Though it is entirely possible to group these companies by the crop segment that they serve or their data processing technologies and capabilities, we have decided to focus on the different challenges associated with various data sources.
Here are the most prominent remote sensing companies, sorted by the main source of remote sensing data each uses: satellites, drones, airplanes and ground-based sensors, along with the challenges that come with each data source. (We have excluded companies that focus only on indoor farming from this analysis.)
Satellites offer Big Data but Little Control
Though satellites are an indispensable source of data worldwide, they offer relatively low spatial resolution, which makes it difficult to perform analysis on the plant level. Satellites don’t revisit the same locales often enough to offer daily data, which makes it hard to use the data for short growing seasons, like soybean season in Brazil, though there are some exceptions and Planet Labsclaims to have a daily coverage.
Imagery from satellites is also highly susceptible to cloud cover — you can end up waiting for one to two months with no good data due to extensive clouds. Plus, most satellites have only RGB (a basic color spectrum based on the primary colors of red, green, and blue) and/or multispectral cameras, which offer a relatively low amount of information compared to other types.

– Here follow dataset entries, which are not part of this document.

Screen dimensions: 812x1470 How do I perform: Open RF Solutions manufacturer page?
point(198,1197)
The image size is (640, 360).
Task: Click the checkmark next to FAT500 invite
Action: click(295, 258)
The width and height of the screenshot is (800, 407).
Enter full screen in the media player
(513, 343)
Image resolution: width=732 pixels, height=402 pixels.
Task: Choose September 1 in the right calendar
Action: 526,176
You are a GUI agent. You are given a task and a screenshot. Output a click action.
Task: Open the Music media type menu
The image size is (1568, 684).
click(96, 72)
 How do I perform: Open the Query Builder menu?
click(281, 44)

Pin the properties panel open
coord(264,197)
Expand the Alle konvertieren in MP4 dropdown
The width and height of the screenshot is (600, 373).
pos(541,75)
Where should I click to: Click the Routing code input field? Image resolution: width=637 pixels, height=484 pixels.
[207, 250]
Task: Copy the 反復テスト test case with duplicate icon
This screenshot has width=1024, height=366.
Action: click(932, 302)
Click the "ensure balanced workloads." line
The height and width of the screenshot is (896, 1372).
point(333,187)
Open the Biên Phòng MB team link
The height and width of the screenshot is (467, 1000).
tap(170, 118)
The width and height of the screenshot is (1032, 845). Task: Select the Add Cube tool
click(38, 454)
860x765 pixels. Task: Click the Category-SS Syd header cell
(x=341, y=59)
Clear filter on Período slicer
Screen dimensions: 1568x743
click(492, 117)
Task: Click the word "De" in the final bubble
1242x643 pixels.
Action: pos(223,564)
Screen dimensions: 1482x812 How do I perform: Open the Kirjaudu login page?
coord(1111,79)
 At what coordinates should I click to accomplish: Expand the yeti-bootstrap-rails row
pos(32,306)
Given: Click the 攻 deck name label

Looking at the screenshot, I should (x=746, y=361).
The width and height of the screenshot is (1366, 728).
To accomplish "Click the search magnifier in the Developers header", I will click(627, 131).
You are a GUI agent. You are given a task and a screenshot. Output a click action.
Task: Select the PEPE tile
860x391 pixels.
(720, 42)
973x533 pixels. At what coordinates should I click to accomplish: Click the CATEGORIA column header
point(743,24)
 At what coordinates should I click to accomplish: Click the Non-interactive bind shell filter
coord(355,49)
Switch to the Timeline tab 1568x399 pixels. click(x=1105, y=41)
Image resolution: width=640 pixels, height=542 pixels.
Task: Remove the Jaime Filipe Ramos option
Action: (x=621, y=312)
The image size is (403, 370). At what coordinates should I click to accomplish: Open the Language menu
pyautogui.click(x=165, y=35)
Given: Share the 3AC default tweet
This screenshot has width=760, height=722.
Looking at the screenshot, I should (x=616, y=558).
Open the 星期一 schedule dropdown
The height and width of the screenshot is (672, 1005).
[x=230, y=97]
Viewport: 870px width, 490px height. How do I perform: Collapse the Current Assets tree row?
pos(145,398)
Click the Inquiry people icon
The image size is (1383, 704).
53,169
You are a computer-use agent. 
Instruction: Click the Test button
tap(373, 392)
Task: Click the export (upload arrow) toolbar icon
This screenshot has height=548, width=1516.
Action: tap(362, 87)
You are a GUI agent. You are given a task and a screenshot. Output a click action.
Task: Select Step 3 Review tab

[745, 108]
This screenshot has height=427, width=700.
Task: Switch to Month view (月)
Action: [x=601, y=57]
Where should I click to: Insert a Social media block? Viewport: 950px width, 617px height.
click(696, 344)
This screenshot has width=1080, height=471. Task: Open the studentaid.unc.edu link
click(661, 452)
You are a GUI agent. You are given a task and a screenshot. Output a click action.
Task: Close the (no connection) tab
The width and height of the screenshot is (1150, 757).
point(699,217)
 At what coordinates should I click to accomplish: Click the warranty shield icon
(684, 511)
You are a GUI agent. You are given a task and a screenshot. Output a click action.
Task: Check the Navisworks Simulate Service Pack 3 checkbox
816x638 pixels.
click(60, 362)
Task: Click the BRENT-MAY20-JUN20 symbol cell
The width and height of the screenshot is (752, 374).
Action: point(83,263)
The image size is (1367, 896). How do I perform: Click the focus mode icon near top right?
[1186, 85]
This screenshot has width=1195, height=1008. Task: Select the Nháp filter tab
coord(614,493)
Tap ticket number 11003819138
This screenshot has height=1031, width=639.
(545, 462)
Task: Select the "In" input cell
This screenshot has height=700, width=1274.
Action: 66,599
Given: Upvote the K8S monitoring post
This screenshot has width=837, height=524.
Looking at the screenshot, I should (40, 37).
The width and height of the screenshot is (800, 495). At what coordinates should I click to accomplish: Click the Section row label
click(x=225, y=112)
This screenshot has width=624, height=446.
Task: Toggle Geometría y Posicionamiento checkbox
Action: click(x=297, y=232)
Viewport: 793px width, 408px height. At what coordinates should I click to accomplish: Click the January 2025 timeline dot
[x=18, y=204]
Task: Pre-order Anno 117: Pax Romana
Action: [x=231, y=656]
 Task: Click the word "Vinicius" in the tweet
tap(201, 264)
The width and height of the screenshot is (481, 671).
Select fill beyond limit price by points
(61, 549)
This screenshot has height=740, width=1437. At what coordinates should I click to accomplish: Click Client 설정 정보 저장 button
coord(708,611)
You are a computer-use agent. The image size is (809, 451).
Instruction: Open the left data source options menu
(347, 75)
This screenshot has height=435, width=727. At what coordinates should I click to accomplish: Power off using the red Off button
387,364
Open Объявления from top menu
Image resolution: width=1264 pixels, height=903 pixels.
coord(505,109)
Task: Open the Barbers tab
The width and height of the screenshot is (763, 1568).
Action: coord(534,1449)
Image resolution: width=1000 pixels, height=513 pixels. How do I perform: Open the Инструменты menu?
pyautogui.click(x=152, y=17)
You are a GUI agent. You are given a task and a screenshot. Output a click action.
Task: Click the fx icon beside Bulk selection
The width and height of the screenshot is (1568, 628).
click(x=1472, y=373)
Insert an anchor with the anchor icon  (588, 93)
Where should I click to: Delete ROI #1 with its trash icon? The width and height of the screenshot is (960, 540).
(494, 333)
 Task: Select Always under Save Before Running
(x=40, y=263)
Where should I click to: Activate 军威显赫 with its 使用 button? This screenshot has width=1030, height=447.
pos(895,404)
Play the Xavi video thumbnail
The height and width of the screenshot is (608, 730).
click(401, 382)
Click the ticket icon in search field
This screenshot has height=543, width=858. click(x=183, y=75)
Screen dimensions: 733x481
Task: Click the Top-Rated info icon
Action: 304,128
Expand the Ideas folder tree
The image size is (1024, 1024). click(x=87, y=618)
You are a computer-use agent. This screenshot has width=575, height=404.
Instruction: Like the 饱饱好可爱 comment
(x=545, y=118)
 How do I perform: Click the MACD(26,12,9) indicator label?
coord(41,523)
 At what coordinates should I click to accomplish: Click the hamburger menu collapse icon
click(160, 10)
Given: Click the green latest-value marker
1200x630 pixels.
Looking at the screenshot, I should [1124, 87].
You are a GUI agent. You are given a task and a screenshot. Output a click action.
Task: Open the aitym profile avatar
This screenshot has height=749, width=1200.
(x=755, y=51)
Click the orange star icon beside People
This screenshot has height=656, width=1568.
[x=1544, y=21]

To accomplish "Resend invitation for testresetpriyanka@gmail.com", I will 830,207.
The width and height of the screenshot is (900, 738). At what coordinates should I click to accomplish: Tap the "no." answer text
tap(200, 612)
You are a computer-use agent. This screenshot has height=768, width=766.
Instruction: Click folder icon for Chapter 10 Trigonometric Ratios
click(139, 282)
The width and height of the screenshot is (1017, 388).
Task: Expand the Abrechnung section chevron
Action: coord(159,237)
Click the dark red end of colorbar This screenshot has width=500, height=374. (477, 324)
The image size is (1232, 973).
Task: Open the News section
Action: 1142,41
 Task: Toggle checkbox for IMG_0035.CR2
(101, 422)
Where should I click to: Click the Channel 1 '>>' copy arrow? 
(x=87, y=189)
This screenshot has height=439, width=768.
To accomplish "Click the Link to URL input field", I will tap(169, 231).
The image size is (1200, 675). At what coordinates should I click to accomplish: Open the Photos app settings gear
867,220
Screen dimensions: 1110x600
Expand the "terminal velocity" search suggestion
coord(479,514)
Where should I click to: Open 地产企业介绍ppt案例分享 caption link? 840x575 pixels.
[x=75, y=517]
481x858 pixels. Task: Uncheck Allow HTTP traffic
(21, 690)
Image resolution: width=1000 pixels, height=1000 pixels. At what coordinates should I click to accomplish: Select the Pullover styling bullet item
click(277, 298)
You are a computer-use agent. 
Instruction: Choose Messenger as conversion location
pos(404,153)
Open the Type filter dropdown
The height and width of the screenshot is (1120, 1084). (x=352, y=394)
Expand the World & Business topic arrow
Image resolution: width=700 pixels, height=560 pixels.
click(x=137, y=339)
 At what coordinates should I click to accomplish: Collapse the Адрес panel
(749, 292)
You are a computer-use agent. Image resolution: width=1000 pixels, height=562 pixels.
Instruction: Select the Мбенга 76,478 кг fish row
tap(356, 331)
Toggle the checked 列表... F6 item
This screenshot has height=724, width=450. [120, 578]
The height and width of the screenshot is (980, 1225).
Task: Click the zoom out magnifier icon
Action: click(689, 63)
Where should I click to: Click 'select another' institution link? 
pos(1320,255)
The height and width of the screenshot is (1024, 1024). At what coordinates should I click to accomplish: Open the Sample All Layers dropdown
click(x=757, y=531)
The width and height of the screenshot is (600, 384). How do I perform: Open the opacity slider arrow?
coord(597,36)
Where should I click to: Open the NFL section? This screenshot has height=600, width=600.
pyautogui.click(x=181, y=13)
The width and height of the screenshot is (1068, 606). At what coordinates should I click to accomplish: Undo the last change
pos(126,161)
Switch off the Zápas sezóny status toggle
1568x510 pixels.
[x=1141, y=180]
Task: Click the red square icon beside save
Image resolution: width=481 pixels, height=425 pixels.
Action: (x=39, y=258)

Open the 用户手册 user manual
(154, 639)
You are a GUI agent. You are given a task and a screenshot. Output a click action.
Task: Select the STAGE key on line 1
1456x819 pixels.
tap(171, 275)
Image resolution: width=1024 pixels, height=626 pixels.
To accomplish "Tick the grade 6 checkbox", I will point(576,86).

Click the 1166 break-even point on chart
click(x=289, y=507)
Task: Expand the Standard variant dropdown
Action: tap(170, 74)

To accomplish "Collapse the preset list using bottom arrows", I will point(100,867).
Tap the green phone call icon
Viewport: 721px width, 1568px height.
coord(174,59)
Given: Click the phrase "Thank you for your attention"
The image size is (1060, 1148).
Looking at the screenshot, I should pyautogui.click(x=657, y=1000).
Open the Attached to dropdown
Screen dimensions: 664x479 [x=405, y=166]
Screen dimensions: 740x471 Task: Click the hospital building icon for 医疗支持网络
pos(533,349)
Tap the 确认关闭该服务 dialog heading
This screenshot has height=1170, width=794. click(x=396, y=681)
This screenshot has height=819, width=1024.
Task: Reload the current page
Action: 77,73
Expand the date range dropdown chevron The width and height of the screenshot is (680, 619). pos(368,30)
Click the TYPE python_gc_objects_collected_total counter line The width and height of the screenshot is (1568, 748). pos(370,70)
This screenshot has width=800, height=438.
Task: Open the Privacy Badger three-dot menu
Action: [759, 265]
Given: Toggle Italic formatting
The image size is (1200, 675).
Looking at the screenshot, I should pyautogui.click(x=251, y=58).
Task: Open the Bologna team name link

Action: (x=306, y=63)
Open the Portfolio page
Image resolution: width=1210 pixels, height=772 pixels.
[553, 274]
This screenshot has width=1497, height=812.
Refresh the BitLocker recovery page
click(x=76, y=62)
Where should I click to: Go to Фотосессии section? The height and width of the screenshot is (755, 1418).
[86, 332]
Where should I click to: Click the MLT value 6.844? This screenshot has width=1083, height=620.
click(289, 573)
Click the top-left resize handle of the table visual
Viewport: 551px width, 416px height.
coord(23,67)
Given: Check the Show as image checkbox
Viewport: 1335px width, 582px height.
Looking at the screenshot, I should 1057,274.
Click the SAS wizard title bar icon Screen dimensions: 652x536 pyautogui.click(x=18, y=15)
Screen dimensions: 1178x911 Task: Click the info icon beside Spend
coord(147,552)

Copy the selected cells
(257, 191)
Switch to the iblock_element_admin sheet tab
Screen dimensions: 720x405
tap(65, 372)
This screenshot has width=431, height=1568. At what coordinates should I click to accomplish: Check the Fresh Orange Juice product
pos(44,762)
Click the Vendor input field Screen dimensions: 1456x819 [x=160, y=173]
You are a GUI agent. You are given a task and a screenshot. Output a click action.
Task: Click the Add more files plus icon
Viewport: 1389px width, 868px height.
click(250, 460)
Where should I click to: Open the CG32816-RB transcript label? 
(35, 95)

Most notable players which largely rely on the satellite data:
Descartes Labs – The artificial intelligence and deep learning startup that uses satellite data to make agriculture forecasts mostly for traders, logistics and insurance companies. Currently, the company focuses on corn and soybean crops in US, and provides weekly production forecasts.
CIBO Technologies – The agricultural technology startup makes data analytics software that aims to improve decision-making in agriculture, mostly on a macro-level (countries, regions, etc.). The company is able to run environmental simulations using multiple sources of data, including satellites.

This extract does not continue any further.